As Labour continues to politically shoot itself in the foot, JULIAN VAUGHAN sees its electorate deserting it en masse

CHEQUERS, the prime minister’s country house retreat, is a classic bit of English Establishment social engineering: Arthur Lee, a Tory MP who got a lot of money when he married a super-rich American banker’s daughter bought and restored the dilapidated Buckinghamshire manor house in 1912.
Lee thought that all prime ministers should relax in a country house at the weekend, but knew that the arrival of universal suffrage meant you could not always expect prime ministers to have one of their own. So Lee bequeathed Chequers to a Trust, which provides it to prime ministers to play the country gent in.
By giving prime ministers the luxury of the rich and accoutrements of the Establishment, Chequers helps ensure prime ministers will be less likely to take away any of the luxuries of the rich or challenge the establishment.

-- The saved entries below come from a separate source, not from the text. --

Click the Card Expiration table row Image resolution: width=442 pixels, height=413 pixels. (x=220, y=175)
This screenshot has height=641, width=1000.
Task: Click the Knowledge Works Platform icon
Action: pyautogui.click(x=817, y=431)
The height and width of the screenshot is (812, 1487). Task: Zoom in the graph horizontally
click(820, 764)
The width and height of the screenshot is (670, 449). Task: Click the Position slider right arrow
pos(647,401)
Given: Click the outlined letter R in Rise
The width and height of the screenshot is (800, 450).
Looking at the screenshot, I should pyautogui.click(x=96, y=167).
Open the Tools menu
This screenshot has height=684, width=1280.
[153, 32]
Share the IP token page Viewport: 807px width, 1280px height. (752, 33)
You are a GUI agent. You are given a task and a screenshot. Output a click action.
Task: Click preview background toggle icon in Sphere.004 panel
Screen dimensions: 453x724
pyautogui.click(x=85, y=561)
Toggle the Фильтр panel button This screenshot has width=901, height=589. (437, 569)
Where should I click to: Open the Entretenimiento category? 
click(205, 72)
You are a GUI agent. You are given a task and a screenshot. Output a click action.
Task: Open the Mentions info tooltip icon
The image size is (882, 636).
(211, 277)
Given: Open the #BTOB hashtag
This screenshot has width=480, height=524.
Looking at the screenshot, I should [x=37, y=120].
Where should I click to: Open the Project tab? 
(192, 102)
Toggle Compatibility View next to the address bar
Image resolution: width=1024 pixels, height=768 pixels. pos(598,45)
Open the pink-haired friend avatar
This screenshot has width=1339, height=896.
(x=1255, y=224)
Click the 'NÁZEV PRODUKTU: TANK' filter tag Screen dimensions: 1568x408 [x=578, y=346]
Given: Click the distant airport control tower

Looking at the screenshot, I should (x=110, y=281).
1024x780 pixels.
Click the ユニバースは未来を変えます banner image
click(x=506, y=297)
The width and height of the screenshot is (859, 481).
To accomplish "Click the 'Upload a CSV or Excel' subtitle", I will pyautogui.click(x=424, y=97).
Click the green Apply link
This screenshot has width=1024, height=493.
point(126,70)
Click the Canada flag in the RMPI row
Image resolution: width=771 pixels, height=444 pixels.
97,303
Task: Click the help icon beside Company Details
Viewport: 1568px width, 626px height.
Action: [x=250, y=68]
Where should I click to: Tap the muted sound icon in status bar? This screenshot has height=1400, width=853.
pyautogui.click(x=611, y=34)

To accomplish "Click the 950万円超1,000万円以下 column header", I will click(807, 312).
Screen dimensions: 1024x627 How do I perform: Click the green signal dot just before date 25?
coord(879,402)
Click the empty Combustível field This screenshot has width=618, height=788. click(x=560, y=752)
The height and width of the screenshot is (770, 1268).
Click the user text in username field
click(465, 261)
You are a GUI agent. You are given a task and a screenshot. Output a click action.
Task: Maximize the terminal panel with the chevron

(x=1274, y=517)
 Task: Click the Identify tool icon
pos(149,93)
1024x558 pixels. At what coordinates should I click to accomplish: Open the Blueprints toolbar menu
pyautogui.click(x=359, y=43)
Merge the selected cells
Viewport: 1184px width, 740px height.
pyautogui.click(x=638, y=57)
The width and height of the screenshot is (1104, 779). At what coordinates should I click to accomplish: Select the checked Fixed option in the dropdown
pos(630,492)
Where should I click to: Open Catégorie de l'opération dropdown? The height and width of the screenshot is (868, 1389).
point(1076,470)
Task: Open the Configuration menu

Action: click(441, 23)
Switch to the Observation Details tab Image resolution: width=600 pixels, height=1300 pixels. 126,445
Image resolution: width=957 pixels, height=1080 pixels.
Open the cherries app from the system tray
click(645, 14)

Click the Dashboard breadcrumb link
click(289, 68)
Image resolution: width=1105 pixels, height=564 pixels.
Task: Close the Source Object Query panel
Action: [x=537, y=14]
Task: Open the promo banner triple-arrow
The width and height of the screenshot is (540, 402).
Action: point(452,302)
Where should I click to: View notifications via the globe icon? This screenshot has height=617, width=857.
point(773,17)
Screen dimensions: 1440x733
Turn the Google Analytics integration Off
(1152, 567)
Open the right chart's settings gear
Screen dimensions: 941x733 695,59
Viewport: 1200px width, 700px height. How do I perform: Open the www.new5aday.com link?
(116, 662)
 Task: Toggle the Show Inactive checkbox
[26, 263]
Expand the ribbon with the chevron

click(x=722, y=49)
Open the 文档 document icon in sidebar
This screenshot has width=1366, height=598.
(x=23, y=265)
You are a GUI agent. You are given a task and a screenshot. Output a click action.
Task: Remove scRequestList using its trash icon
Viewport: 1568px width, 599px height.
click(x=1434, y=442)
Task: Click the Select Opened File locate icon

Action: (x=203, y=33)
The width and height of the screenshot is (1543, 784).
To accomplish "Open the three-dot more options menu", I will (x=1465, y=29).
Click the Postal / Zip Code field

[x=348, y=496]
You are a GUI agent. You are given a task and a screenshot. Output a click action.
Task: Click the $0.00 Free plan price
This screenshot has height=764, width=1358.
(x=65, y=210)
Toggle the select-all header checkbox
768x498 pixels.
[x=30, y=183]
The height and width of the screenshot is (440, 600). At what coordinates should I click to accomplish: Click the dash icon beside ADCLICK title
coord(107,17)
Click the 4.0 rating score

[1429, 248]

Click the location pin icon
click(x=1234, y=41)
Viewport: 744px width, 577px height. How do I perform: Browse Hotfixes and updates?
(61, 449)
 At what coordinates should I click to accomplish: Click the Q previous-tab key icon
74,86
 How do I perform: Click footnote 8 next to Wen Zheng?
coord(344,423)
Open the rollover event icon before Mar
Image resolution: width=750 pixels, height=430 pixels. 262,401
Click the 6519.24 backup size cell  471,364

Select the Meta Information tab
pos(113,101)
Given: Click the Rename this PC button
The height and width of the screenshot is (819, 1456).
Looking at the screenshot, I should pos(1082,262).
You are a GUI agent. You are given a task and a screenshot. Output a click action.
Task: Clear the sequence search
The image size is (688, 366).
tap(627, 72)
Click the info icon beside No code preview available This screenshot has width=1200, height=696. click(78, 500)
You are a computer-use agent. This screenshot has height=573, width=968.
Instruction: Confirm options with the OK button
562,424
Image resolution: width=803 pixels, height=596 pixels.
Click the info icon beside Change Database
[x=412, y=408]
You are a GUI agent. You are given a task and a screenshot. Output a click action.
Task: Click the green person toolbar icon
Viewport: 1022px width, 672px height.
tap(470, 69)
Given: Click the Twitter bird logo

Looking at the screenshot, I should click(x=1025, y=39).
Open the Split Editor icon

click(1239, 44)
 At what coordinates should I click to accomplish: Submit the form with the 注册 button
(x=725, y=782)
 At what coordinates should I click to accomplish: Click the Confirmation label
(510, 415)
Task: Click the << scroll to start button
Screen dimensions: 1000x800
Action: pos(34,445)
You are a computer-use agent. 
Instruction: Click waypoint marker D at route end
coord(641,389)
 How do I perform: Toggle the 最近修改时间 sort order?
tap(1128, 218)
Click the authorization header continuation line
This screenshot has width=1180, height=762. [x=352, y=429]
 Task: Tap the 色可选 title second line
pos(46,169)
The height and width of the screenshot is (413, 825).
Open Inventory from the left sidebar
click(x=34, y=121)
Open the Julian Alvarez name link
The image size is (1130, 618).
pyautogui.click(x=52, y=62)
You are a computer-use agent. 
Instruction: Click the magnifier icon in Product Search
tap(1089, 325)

Like many British establishment manoeuvres, the Chequers scheme is hidden in informal, hard-to-penetrate private relations: the British government does not own Chequers. Instead it is owned by a secretive “trust,” which lends it to the prime minister of the time. The rules and practices of Chequers are not covered by Freedom of Information. They won’t even turn up in those Cabinet Office documents that get released to the national archives 20 years after the event.
The trust does not like to discuss how Chequers is run, or even who runs the trust itself.
Labour’s first prime minister, Ramsay MacDonald, got caught up in a Chequers-related scandal, which also involved shares in McVities biscuits and a Daimler car.
Biscuit millionaire Sir Alexander Grant was a friend of MacDonald. Grant was shocked that MacDonald used the London Underground to get around, even when travelling to Chequers: MacDonald would take the Metropolitan Line to Amersham then get picked up in a Ford for the final 20 minutes of the journey.
Grant thought MacDonald should travel like a country gent as well as live like a country gent, so the biscuit businessman gave the prime minister a Daimler, along with £30,000 of McVities shares to pay for the upkeep of the car.
So a Tory businessman helped draw a Labour prime minister further away from the people he represented: the Labour leader already stayed in a country house and now he didn’t travel on the Tube.
Grant was made baron in the Honours list in 1924, shortly after he gave MacDonald the car, which looked sleazy — the Tories used to shout “biscuits” at MacDonald: so the biscuit shares were a poisoned gift.
Chequers subsequently stepped in to hide some of these gifts, with donations of cars and other goods being made to the Chequers Trust rather than the prime minister, so they could be used by future prime ministers without drawing any unnecessary attention.
Norma Major, wife of former Tory prime minister John Major, wrote a history of Chequers, which is a glossy love letter to the house, but also in the process reveals the ways it was used to bring prime ministers into line with the lifestyles of the Tory-minded country gents.
One grotesque example is that, among the largely boring artworks and historic furniture, Chequers prominently displayed the racist “Golliwog” doll. The Lee family, which donated Chequers to the trust, owned the original copy of US children’s author Faith Upton’s “Golliwog” book, along with the doll on which it was based. “Golliwogs” were American dolls made as grotesque caricatures of black people, drawn in the US slavery-era “minstrel” style. They were a popular children’s toy, promoted by the book.
The doll remained on display in Chequers until a scandal about it in 1983, when the doll was sent to the Bethnal Green Museum of Childhood, as a historic example of prejudice in kids’ toys and stories. However, as Norma told us in 1996, the area where the doll was displayed “is still known as Golliwog corridor.”
Chequers, with its country-house style living, racist bric-a-brac and dull conservative art was one of many ways the representatives of the people were slowly turned into mediocre establishment bores. The Labour Party has cleverly avoided this danger by appointing a new leader who is already a mediocre establishment bore.